**PROBLEM REQUIREMENTS:**
Copy each line below in which the word "computer" occurs.
BEGIN SOURCE RECORDS
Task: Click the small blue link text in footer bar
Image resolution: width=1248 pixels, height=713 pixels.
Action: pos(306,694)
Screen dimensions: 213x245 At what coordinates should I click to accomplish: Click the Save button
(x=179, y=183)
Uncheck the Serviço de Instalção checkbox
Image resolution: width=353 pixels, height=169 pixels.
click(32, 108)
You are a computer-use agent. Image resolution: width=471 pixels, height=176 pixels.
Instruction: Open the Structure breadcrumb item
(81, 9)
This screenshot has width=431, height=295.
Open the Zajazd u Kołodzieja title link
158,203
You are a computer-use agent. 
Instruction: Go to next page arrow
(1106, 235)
END SOURCE RECORDS
BEGIN SOURCE RECORDS
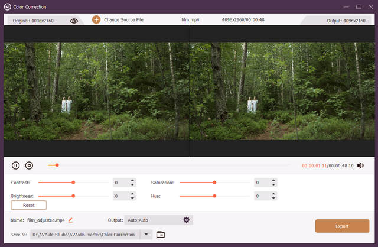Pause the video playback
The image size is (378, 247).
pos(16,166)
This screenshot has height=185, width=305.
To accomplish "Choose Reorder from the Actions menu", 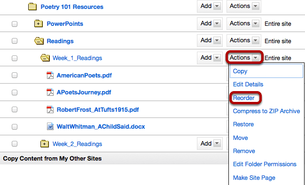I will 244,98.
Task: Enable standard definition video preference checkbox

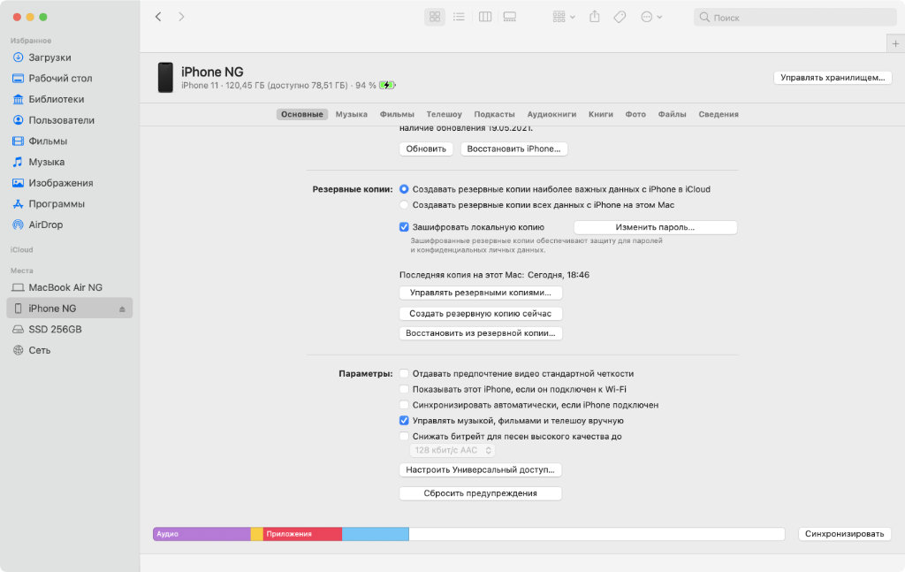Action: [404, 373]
END SOURCE RECORDS
BEGIN SOURCE RECORDS
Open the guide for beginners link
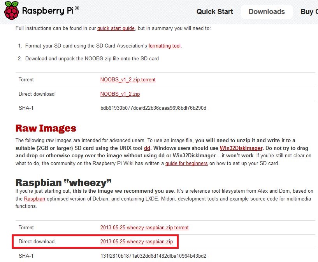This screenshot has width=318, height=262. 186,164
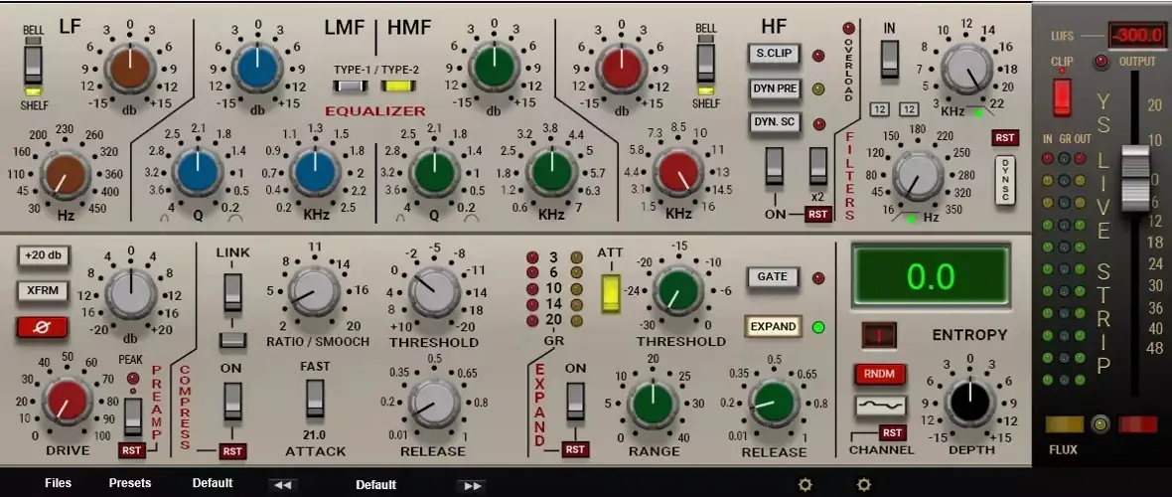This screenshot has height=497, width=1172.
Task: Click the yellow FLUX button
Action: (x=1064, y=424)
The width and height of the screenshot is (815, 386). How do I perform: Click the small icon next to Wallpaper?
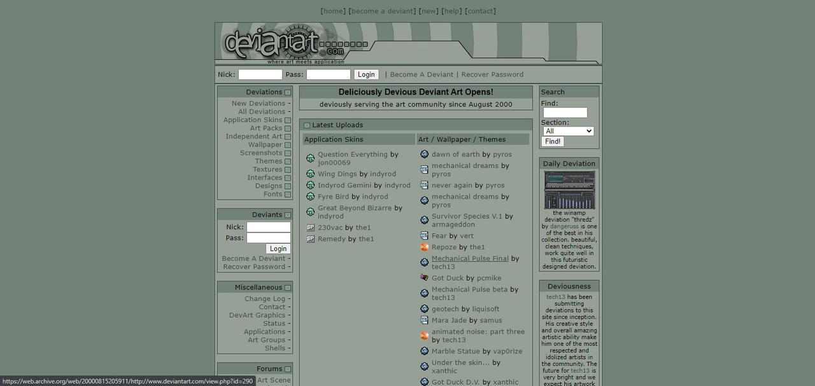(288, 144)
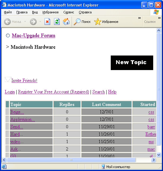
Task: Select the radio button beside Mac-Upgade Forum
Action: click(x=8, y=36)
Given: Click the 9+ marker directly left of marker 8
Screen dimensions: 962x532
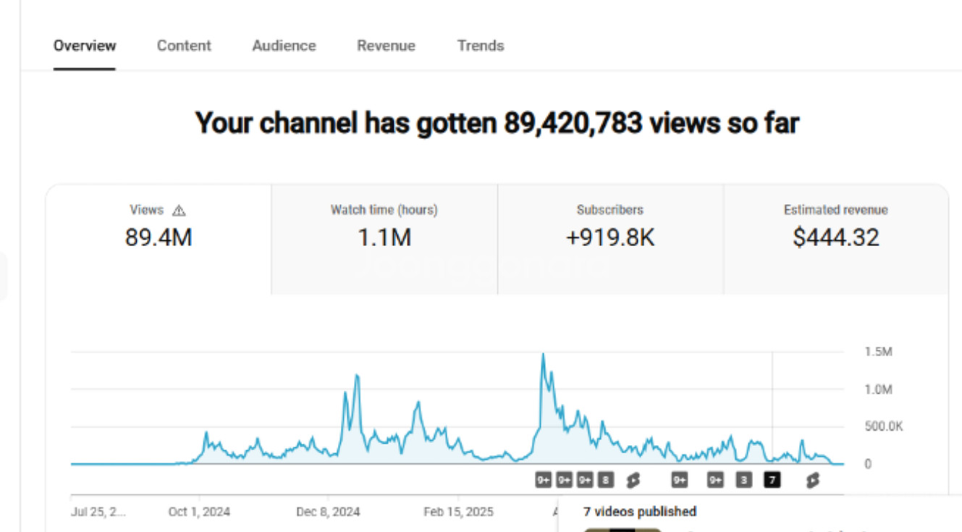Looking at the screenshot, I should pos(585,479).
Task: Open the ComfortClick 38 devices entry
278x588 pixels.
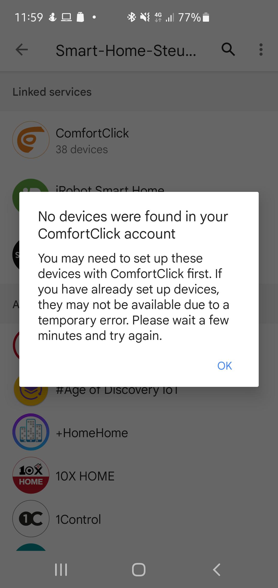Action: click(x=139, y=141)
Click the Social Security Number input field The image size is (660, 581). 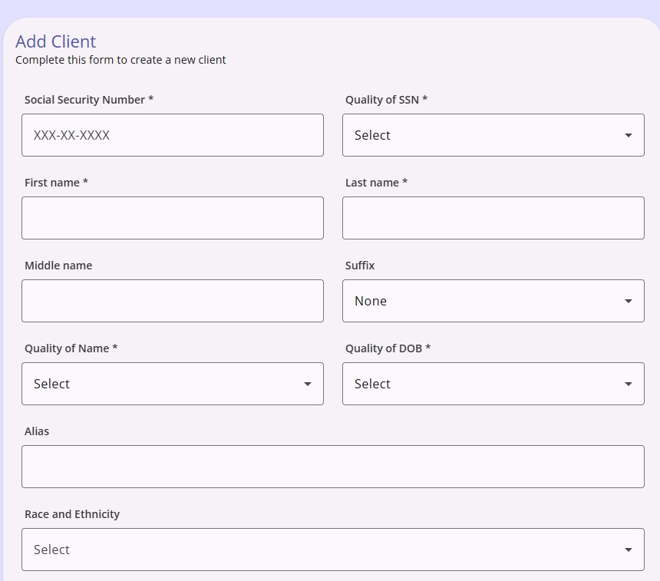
END SOURCE RECORDS
**TASK RESPONSE:**
You are a computer-use agent. Image resolution: width=471 pixels, height=176 pixels.
You are a computer-use agent. 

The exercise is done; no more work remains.